Dichter
Tamim al- Barghouti
Tamim al- Barghouti
(Palestina, 1977)
© Pieter Vandermeer
Biografie
Tamim al-Barghouti was born in Cairo to an Egyptian mother, Radwa Ashour, and the Palestinian journalist and poet Mourid al-Barghouti, born in Deir Ghassanah near Ramallah on the West Bank. Tamim’s father was expelled from Egypt four months after his son’s birth, and not allowed to return until 1995. For eighteen years the father saw his son only during three-week winter and summer vacations in Budapest, where he was living in exile.
He obtained a B.A. in Political Science at Cairo University in 1999, and specialized in International Relations at Cairo’s American University, from which he graduated in 2001.

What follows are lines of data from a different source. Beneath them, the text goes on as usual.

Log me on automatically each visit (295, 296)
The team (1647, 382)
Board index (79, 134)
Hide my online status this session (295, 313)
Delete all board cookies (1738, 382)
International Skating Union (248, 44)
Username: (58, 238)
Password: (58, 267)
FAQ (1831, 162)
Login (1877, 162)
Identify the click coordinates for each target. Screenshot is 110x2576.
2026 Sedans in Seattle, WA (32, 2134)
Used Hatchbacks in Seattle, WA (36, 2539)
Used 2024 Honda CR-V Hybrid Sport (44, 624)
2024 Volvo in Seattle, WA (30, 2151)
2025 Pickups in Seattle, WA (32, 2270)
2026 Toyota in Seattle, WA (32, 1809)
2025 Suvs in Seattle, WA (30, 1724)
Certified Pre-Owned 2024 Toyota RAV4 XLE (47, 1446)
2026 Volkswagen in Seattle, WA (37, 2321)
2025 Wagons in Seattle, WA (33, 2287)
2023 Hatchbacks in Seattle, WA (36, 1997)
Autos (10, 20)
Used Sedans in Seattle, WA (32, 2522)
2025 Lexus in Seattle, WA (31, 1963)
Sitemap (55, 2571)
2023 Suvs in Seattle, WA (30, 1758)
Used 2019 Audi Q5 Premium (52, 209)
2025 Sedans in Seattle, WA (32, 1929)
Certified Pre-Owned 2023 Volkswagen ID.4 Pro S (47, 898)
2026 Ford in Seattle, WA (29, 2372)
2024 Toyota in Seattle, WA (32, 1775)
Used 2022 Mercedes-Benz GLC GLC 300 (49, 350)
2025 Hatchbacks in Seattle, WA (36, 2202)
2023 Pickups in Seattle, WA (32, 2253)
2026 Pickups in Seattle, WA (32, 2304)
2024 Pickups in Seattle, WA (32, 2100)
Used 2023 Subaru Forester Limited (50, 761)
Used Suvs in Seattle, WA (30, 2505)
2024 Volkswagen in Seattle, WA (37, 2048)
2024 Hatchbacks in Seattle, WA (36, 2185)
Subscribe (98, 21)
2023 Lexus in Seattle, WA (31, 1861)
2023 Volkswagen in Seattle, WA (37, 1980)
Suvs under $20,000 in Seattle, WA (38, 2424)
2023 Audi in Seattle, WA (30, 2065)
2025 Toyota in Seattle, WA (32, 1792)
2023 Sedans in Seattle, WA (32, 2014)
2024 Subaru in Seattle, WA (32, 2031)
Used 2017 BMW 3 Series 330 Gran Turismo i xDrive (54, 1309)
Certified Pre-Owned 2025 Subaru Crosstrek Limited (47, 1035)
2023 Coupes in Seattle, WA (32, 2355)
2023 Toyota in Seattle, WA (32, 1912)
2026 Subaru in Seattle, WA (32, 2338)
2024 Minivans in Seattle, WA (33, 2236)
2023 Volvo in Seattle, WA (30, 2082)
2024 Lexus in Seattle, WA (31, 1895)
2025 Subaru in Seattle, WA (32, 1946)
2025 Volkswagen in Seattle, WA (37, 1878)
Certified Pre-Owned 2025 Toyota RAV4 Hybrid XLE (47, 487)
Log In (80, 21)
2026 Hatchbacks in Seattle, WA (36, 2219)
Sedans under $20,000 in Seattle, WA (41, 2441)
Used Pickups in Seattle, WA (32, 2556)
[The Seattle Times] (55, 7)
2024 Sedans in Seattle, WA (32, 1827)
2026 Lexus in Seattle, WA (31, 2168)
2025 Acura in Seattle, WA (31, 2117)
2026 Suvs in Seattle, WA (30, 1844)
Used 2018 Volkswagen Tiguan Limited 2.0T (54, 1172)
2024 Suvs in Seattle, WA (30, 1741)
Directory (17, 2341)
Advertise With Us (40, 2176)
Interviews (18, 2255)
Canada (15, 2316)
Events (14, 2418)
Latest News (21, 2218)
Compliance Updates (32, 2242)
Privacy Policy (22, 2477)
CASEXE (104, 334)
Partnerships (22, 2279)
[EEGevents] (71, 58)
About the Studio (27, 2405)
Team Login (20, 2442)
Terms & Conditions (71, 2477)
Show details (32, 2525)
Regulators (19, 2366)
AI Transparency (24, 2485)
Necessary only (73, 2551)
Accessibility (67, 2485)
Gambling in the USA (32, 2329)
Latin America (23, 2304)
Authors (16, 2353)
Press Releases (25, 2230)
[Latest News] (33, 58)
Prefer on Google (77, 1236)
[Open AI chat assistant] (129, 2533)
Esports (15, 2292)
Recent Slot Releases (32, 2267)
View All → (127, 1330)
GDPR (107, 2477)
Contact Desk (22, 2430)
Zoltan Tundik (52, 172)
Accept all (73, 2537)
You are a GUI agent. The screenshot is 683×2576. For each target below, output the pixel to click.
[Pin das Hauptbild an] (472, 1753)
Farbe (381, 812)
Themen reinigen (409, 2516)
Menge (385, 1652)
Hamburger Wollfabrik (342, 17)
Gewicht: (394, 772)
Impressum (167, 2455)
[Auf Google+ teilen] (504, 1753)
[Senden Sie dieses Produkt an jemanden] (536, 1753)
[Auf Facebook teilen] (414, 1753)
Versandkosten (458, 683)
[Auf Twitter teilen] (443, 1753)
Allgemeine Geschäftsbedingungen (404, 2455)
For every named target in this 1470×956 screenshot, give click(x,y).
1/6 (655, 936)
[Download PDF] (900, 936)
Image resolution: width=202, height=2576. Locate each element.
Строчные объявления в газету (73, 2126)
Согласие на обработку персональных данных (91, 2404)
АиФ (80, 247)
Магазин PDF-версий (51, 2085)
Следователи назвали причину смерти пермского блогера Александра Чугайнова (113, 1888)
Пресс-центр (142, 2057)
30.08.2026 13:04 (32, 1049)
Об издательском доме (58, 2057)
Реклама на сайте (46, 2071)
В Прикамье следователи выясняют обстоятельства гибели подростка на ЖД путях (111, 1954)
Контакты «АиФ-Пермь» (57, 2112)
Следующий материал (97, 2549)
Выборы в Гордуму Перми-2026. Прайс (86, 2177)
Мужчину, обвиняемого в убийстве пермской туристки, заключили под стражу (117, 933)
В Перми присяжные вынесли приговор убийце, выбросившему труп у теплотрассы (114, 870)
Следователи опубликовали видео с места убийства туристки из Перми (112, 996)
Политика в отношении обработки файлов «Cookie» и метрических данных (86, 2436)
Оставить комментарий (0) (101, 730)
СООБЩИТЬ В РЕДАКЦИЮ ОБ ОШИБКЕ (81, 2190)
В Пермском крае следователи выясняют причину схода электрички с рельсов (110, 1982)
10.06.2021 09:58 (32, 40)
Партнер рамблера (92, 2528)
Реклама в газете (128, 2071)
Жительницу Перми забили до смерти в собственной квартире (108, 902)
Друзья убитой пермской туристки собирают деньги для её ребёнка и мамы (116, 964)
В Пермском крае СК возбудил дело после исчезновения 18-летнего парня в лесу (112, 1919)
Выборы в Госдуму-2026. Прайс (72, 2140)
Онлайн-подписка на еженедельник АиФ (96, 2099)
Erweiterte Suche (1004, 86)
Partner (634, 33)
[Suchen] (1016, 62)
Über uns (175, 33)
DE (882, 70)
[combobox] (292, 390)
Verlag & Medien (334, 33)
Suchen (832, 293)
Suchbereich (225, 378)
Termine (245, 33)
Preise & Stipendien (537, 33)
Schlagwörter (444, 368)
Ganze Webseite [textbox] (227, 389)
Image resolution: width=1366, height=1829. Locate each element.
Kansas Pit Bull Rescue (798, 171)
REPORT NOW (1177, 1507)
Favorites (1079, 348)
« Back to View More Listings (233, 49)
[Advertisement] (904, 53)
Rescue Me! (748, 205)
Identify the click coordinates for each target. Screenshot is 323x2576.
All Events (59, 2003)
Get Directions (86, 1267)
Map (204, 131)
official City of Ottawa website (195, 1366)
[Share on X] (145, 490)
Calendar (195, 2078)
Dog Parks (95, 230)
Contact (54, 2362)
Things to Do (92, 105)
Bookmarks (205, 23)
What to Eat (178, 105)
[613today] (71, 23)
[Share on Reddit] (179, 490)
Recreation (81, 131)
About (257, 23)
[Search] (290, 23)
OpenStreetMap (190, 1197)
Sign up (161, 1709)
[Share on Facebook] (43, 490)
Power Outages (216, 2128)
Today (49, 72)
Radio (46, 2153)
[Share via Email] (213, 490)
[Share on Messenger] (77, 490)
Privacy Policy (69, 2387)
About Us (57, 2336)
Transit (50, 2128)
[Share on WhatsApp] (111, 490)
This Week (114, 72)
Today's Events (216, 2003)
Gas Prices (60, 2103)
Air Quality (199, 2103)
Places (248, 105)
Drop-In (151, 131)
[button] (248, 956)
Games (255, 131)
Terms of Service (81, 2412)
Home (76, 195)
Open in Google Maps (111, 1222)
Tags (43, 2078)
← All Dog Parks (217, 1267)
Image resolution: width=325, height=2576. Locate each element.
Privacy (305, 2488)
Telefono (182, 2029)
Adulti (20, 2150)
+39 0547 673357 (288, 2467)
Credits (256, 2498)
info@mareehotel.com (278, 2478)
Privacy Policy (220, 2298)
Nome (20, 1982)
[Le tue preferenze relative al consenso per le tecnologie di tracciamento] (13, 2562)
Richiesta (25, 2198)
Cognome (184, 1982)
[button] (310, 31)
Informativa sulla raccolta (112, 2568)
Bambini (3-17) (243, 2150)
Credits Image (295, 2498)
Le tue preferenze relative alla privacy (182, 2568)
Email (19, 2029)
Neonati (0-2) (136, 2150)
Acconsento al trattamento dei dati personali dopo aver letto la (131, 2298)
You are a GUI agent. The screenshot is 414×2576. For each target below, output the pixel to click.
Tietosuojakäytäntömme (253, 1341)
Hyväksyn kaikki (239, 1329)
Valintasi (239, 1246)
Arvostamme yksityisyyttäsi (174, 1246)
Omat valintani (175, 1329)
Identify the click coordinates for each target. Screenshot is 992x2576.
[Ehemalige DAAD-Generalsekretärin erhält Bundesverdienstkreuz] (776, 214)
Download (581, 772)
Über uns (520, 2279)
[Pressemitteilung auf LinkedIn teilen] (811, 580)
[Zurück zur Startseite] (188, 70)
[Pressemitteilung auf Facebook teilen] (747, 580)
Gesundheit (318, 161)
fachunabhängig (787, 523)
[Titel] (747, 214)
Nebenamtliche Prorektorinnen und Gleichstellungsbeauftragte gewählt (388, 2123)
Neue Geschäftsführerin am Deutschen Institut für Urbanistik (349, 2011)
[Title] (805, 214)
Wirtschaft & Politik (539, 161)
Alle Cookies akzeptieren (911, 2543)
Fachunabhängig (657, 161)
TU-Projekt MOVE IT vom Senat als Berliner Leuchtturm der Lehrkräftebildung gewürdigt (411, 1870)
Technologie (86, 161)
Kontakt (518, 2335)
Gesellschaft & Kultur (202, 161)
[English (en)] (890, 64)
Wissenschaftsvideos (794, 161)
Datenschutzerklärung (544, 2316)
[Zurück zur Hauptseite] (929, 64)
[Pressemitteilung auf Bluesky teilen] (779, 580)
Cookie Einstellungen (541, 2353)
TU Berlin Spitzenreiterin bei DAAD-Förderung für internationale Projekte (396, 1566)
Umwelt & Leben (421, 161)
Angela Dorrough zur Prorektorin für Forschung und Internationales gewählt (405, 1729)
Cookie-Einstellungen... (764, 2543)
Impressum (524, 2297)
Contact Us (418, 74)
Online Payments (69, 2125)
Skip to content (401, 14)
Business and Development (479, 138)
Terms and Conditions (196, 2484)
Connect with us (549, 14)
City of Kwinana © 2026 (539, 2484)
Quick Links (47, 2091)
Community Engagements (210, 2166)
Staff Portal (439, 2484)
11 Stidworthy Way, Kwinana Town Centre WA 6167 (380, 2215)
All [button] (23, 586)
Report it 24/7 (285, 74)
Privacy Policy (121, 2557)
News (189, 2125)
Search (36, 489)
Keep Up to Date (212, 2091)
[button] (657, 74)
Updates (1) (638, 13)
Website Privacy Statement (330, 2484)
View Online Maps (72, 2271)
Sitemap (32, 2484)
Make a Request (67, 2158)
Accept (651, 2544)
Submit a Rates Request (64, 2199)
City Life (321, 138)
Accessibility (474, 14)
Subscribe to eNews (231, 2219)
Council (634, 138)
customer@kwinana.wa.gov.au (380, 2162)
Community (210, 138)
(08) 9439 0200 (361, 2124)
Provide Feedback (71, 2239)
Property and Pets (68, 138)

Music has always been a part of Tamim’s life. The toy lute he received on his third birthday soon made way for a real one which he learned to play. In 1996 and 1997 he won the music prize of his faculty at Cairo University, the faculty which awarded him its poetry prize in 1998. That same year he won the poetry medal of the High Institute of Applied Arts. In 2000 he received the poetry prize of the Regional Cultural Foundation in Marrakesh, Morocco.
Tamim al-Barghouti’s poems have appeared in periodicals in Egypt, Jordan and the Palestinian territories. His first collection, Mijana, appeared in Ramallah in 1999. He has presented his poetry at Cairo University, the American University in Cairo, the Cairo Hanagerr Theatre, the Amman Poetry House in Jordan, and in the Barghouti’s native village of Deir Ghassanah. One imagines him there in the village square, addressing the assembled villagers like his father Mourid used to. Mourid al-Barghouti describes the scene in his book I Saw Ramallah, which appeared in English translation in 2000.
© Kees Nijland (Translated by Ko Kooman)
[Tamim al-Barghouti took part in the Poetry International Festival Rotterdam 2001. This text was written on that occasion.]